[Required action]:
Copy each line of the records exactly, stopping only after the line that contains "śas (316, 1889)" has been written, and leave pictures out.

-- Source information follows --

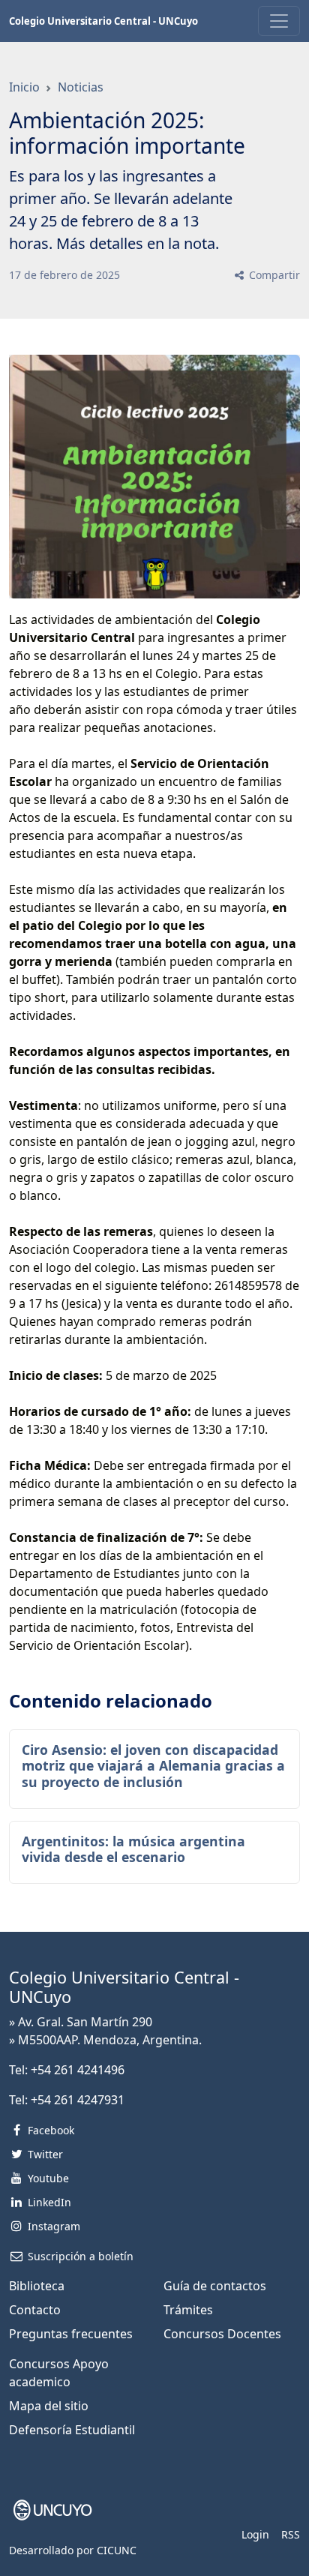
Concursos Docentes (222, 2334)
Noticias (81, 87)
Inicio (24, 87)
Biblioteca (36, 2286)
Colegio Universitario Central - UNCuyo (103, 21)
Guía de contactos (215, 2286)
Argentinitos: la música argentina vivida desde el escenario (133, 1849)
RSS (290, 2534)
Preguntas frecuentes (71, 2334)
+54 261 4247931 (77, 2100)
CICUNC (116, 2550)
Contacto (35, 2310)
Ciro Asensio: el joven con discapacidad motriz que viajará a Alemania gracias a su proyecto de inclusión (153, 1765)
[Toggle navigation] (279, 21)
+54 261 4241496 (77, 2070)
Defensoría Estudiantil (72, 2430)
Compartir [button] (273, 275)
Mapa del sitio (48, 2406)
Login (255, 2534)
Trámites (188, 2310)
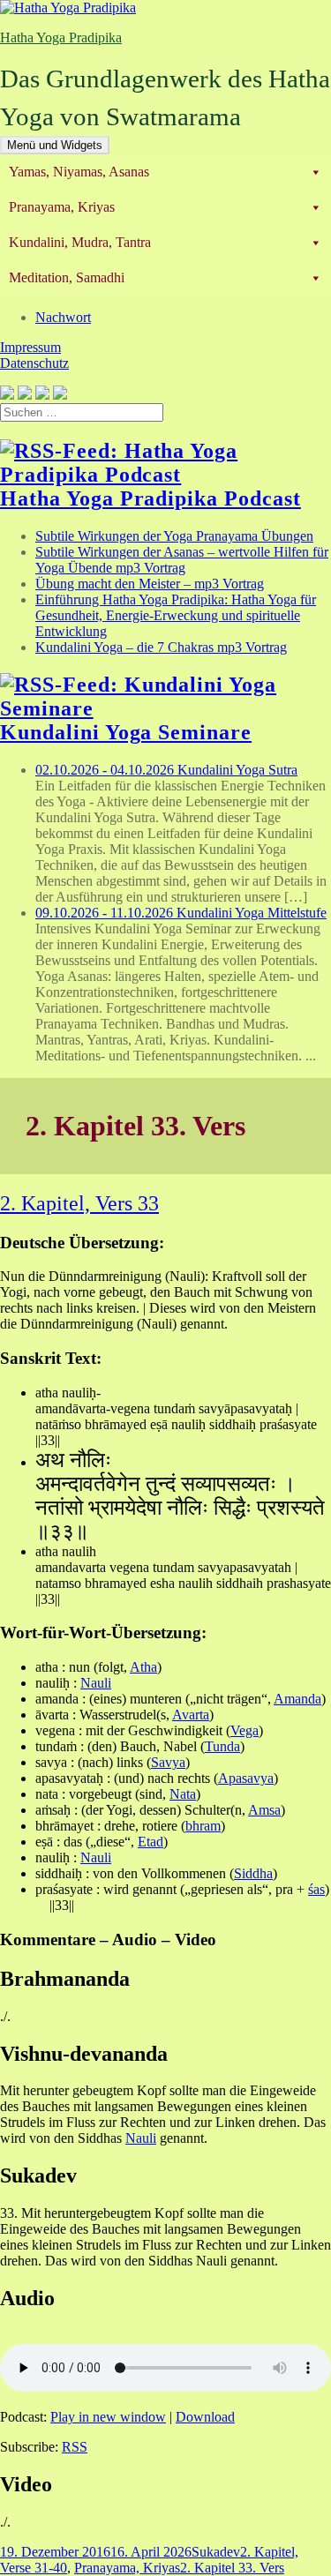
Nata (182, 1793)
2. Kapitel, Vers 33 (79, 1203)
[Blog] (60, 394)
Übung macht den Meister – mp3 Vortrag (149, 583)
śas (316, 1889)
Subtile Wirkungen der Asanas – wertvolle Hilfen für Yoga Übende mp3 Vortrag (181, 559)
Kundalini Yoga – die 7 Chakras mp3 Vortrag (161, 647)
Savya (168, 1762)
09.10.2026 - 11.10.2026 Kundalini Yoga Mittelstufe (181, 912)
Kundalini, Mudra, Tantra (80, 242)
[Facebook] (7, 394)
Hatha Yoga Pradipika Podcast (150, 498)
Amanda (297, 1698)
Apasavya (246, 1778)
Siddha (253, 1873)
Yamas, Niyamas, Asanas (79, 171)
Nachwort (63, 317)
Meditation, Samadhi (66, 277)
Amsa (264, 1809)
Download (205, 2416)
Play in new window (108, 2416)
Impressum (30, 347)
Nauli (95, 1682)
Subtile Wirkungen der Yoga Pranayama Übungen (174, 535)
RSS (74, 2446)
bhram (203, 1825)
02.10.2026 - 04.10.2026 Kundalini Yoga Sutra (166, 769)
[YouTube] (42, 394)
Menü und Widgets (54, 145)
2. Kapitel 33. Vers (232, 2567)
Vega (244, 1730)
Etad (150, 1841)
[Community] (25, 394)
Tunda (222, 1746)
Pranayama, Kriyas (62, 206)
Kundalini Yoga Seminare (126, 732)
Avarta (190, 1714)
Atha (143, 1666)
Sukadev (216, 2551)
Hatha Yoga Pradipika (61, 37)
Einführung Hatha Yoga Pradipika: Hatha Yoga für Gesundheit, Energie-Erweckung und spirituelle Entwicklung (175, 615)
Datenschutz (34, 363)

-- Source information concluded --

[Result]:
Concursos Docentes (222, 2334)
Noticias (81, 87)
Inicio (24, 87)
Biblioteca (36, 2286)
Colegio Universitario Central - UNCuyo (103, 21)
Guía de contactos (215, 2286)
Argentinitos: la música argentina vivida desde el escenario (133, 1849)
RSS (290, 2534)
Preguntas frecuentes (71, 2334)
+54 261 4247931 (77, 2100)
CICUNC (116, 2550)
Contacto (35, 2310)
Ciro Asensio: el joven con discapacidad motriz que viajará a Alemania gracias a su proyecto de inclusión (153, 1765)
[Toggle navigation] (279, 21)
+54 261 4241496 (77, 2070)
Defensoría Estudiantil (72, 2430)
Compartir [button] (273, 275)
Mapa del sitio (48, 2406)
Login (255, 2534)
Trámites (188, 2310)
Nata (182, 1793)
2. Kapitel, Vers 33 (79, 1203)
[Blog] (60, 394)
Übung macht den Meister – mp3 Vortrag (149, 583)
śas (316, 1889)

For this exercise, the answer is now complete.